Exercise materials:
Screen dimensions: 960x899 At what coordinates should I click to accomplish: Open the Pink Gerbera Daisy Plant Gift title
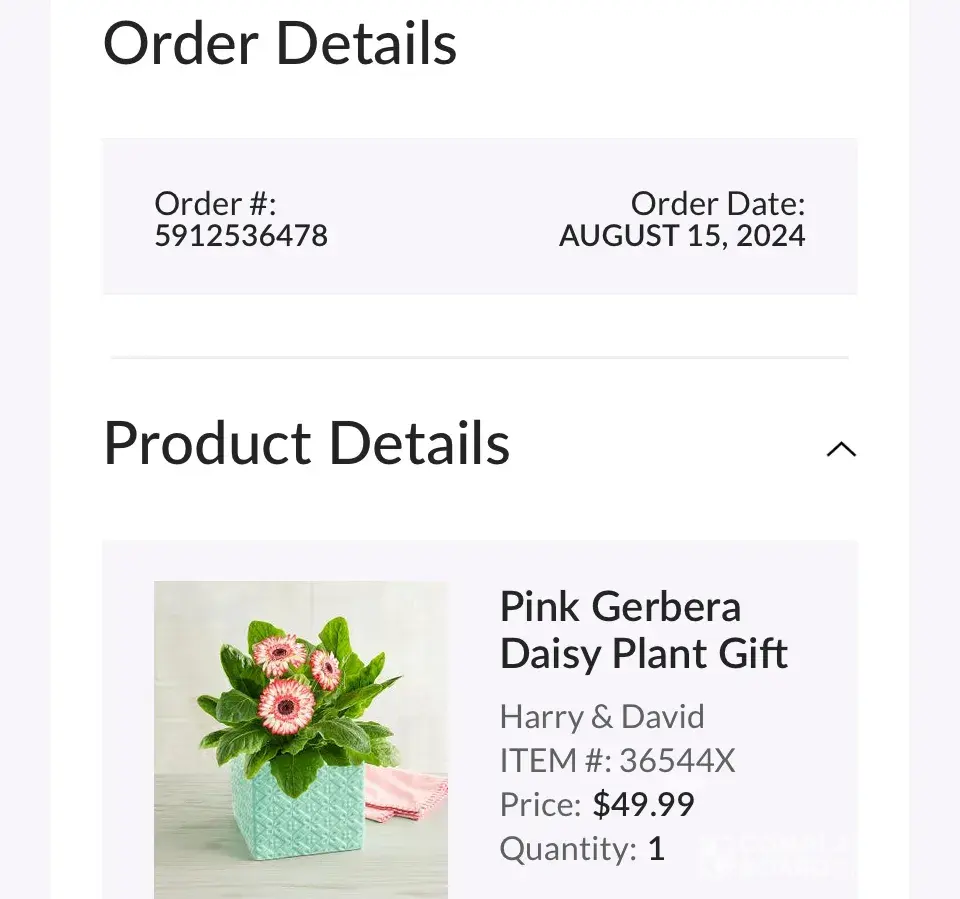643,630
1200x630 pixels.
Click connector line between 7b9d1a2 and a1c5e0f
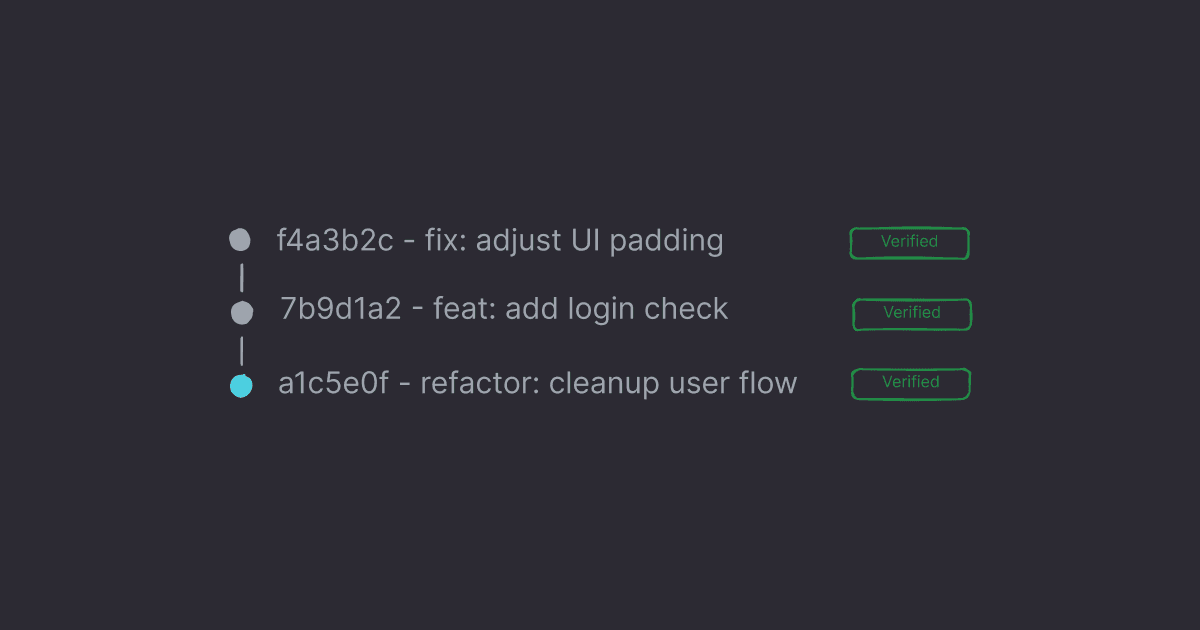pos(241,350)
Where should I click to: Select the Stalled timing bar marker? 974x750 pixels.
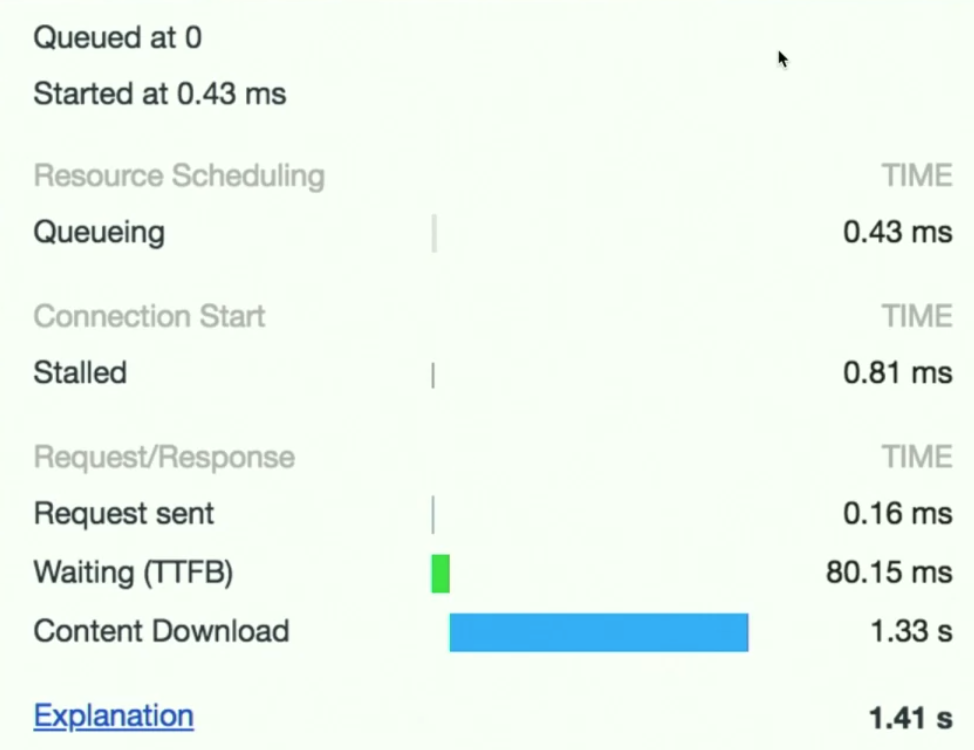[433, 375]
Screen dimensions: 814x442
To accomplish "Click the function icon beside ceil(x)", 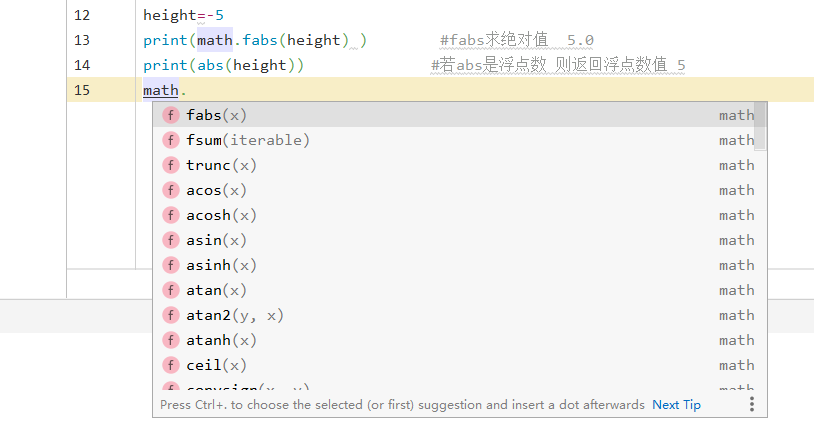I will pos(171,365).
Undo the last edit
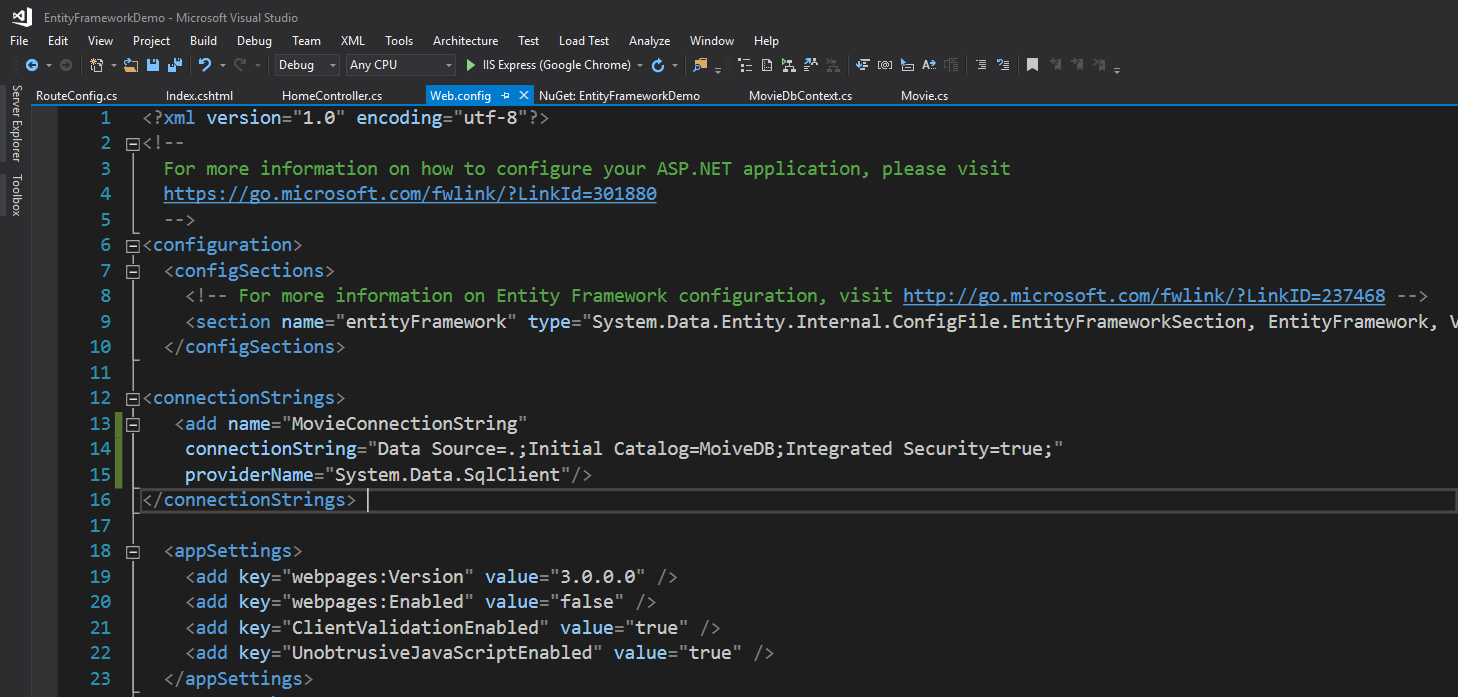 point(206,64)
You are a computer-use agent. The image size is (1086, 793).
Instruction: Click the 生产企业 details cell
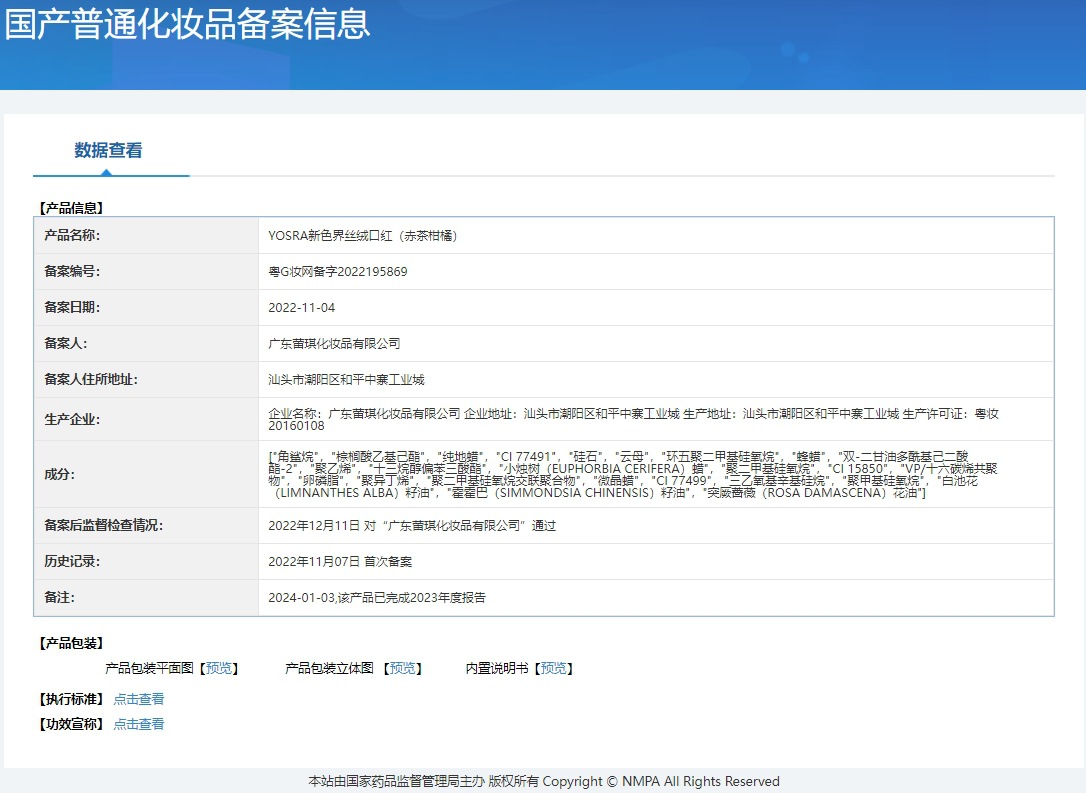[x=656, y=419]
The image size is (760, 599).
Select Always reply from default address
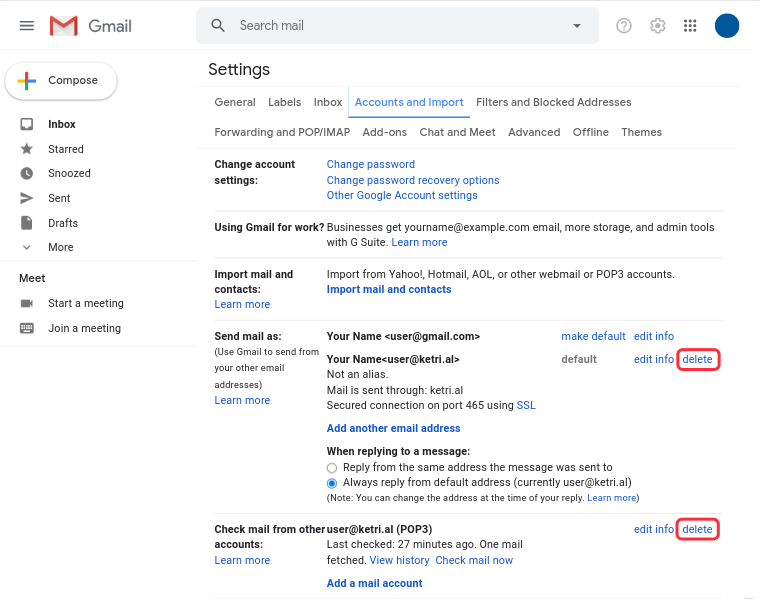(x=332, y=483)
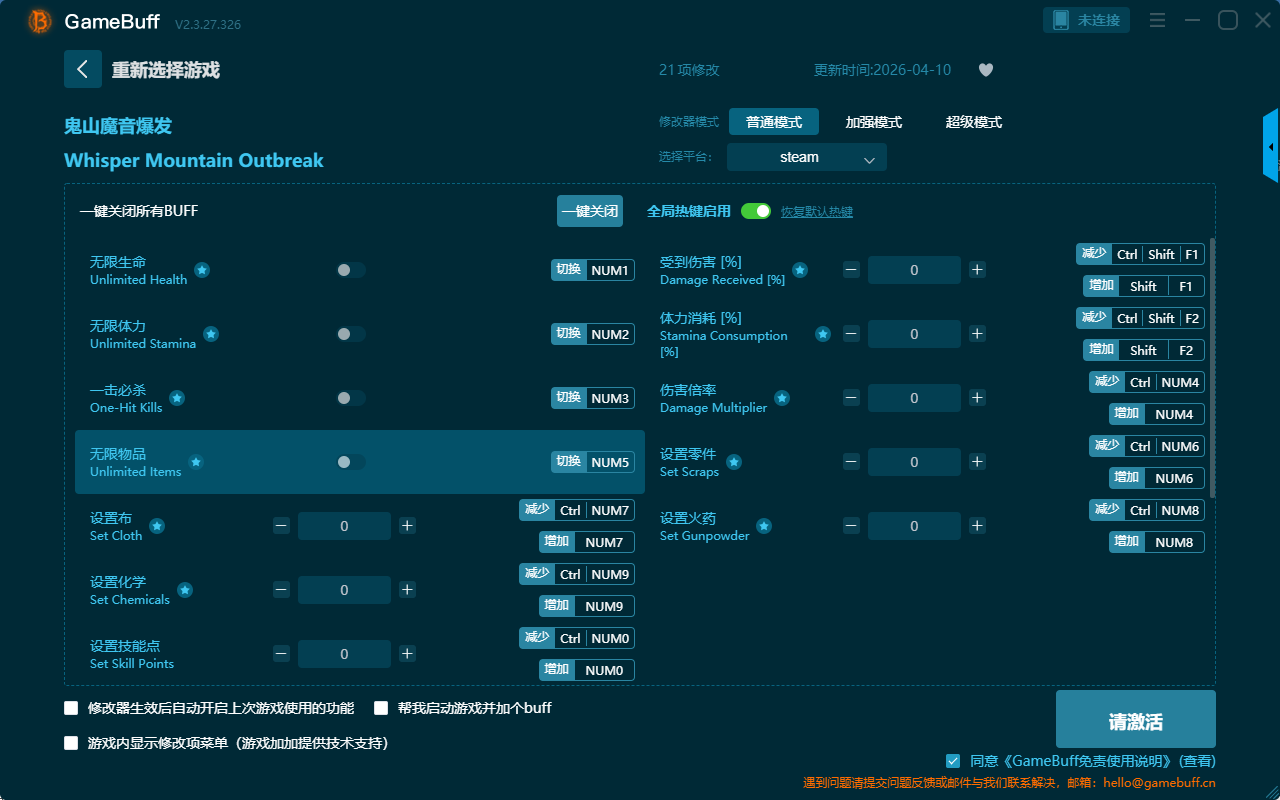
Task: Switch to 加强模式 enhanced mode tab
Action: pos(873,122)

Task description:
Each line that contains the string "image" counts once; report how many such lines the entries have, giving only the number.

Result of this task:
2